DIRECTIONS FOR THIS TASK:
Scale the items in the stretch from the line containing "Tap 200 in the 18 3 9999 row" through the end of the items. Give every line again, requests included, multiplying each tap coordinate in the answers by 0.85 and rounding to whole numbers, with halves rounded up, and leave the pictures out.

DATASET:

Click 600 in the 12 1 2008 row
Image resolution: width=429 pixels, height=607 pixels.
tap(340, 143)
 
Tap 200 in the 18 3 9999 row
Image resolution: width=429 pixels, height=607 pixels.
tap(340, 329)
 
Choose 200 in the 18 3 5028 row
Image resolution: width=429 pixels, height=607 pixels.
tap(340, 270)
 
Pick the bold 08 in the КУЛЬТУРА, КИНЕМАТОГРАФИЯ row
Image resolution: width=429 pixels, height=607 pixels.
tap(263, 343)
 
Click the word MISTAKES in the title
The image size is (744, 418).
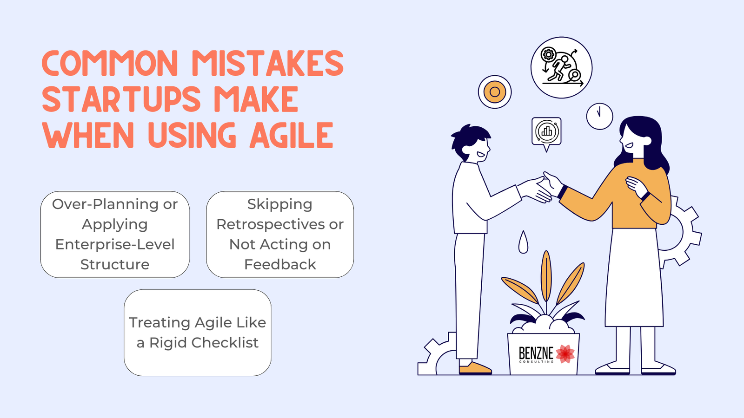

SOLVED EXERCISE:
Tap 200 in the 18 3 9999 row
Image resolution: width=429 pixels, height=607 pixels.
tap(289, 280)
 
Choose 200 in the 18 3 5028 row
Image resolution: width=429 pixels, height=607 pixels.
tap(289, 230)
 
Pick the bold 08 in the КУЛЬТУРА, КИНЕМАТОГРАФИЯ row
Image resolution: width=429 pixels, height=607 pixels.
tap(224, 292)
 
Click the word MISTAKES in the title
The image size is (744, 418).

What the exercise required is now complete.